▶

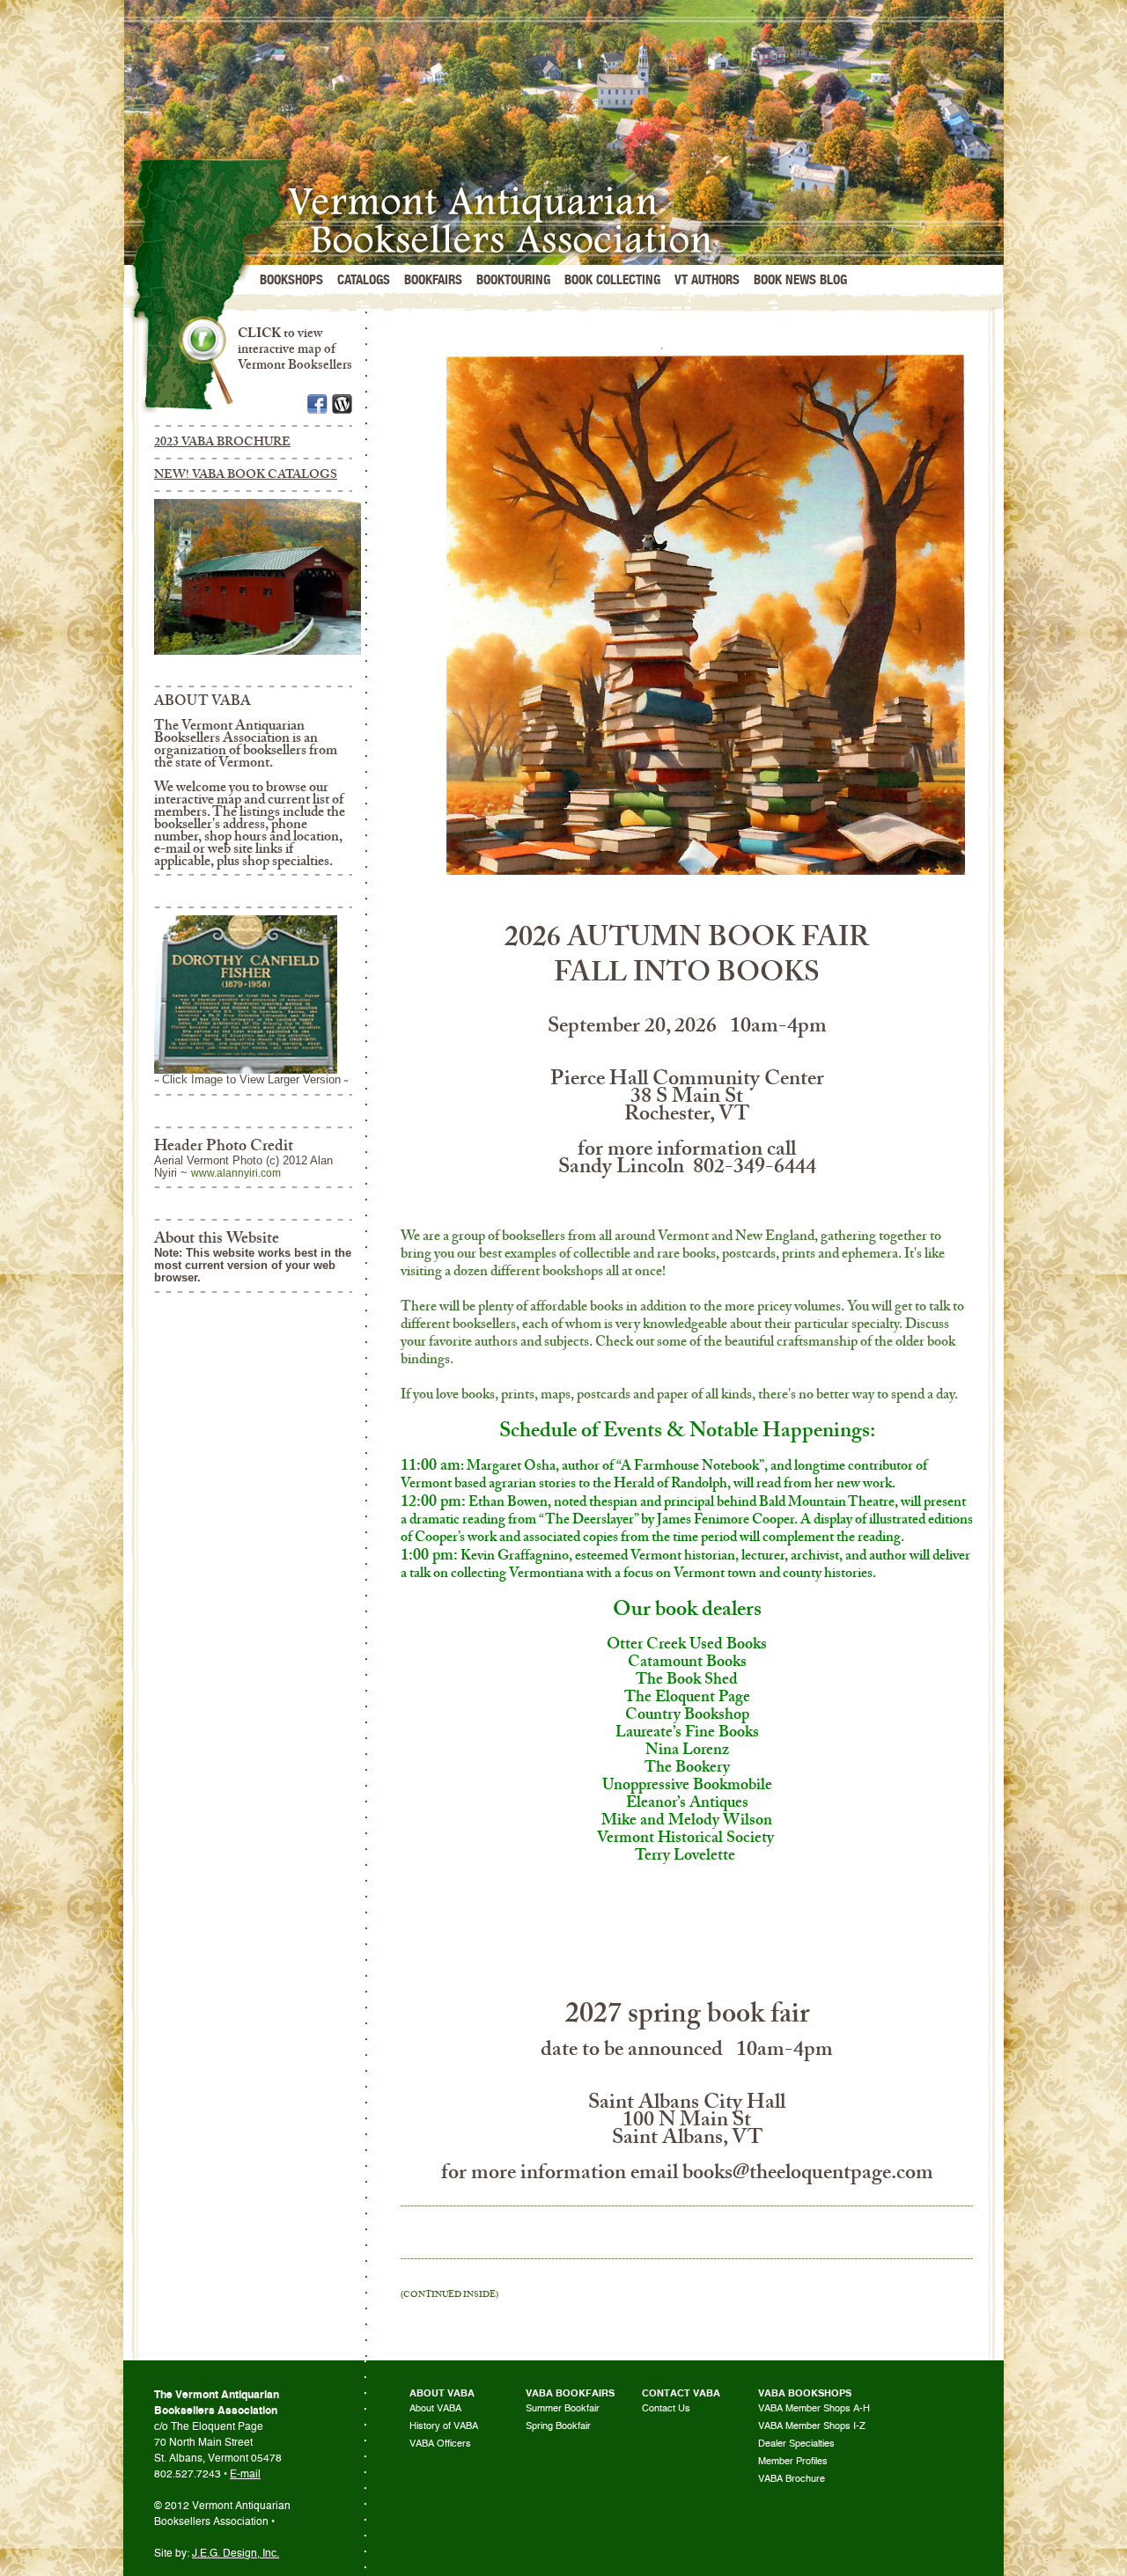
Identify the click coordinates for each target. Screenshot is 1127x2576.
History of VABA (443, 2426)
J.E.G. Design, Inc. (235, 2553)
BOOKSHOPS (291, 280)
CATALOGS (363, 280)
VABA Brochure (791, 2479)
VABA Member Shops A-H (814, 2408)
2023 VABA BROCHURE (222, 441)
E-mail (245, 2474)
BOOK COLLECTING (612, 280)
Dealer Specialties (796, 2443)
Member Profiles (793, 2461)
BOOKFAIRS (433, 280)
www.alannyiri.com (236, 1173)
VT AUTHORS (707, 280)
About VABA (435, 2408)
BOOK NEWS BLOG (800, 280)
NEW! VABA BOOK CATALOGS (245, 473)
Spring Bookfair (558, 2426)
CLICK (259, 333)
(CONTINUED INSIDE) (449, 2294)
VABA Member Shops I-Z (812, 2426)
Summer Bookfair (563, 2408)
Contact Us (666, 2408)
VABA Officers (440, 2443)
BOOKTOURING (513, 280)
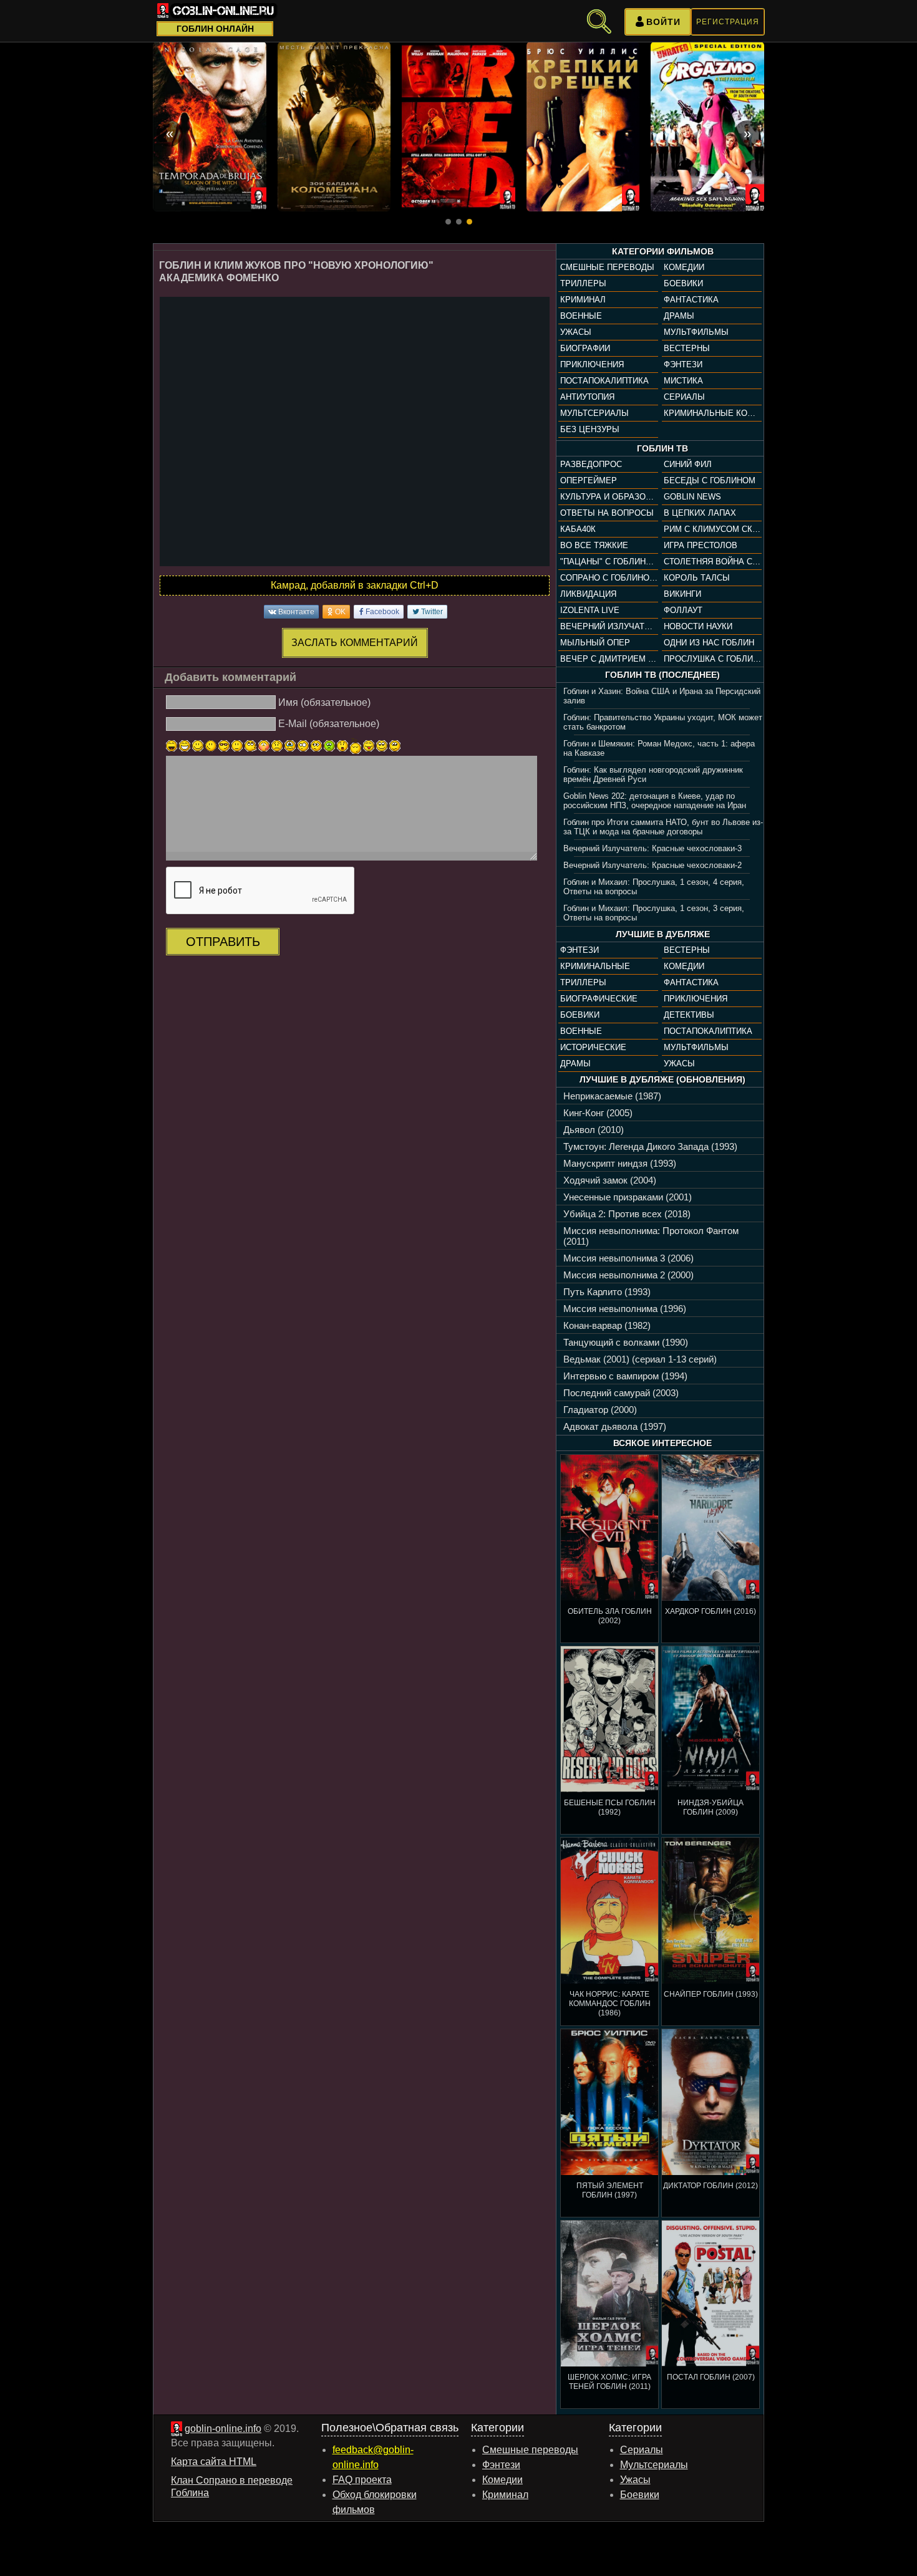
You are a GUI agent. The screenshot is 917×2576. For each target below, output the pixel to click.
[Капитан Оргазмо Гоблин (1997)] (707, 126)
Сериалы (684, 397)
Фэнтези (683, 364)
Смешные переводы (607, 267)
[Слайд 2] (459, 221)
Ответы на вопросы (607, 513)
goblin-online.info (223, 2428)
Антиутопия (587, 397)
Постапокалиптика (604, 380)
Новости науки (698, 626)
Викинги (682, 594)
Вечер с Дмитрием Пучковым (608, 658)
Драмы (679, 316)
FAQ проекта (362, 2479)
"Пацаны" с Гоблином (608, 561)
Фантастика (691, 299)
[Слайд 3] (469, 221)
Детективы (689, 1015)
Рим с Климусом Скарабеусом (712, 529)
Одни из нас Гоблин (709, 642)
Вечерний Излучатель (608, 626)
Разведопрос (591, 464)
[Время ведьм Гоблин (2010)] (209, 126)
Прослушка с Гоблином (712, 658)
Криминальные (595, 966)
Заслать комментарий (354, 642)
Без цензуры (589, 429)
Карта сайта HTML (213, 2461)
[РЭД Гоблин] (458, 126)
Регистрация (727, 21)
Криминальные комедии (712, 413)
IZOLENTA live (589, 610)
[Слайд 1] (448, 221)
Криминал (583, 299)
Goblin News (692, 496)
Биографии (585, 348)
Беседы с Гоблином (709, 480)
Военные (581, 316)
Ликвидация (588, 594)
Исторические (593, 1047)
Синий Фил (688, 464)
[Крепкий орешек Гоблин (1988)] (583, 126)
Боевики (683, 283)
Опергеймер (588, 480)
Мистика (683, 380)
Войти (663, 22)
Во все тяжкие (594, 545)
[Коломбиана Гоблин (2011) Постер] (334, 126)
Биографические (599, 998)
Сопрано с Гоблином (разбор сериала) (608, 577)
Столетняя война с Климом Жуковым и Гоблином (712, 561)
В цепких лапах (700, 513)
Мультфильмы (696, 332)
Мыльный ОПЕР (595, 642)
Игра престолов (700, 545)
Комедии (684, 267)
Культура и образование (608, 496)
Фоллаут (683, 610)
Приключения (592, 364)
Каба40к (578, 529)
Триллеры (583, 283)
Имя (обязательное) (324, 702)
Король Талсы (697, 577)
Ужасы (575, 332)
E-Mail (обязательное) (328, 723)
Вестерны (687, 348)
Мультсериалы (594, 413)
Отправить (223, 941)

◀

WORK INSTRUCTION
Look above for every line with the word "Member" and copy it.

EXERCISE SOLUTION
VABA Member Shops A-H (814, 2408)
Member Profiles (793, 2461)
VABA Member Shops I-Z (812, 2426)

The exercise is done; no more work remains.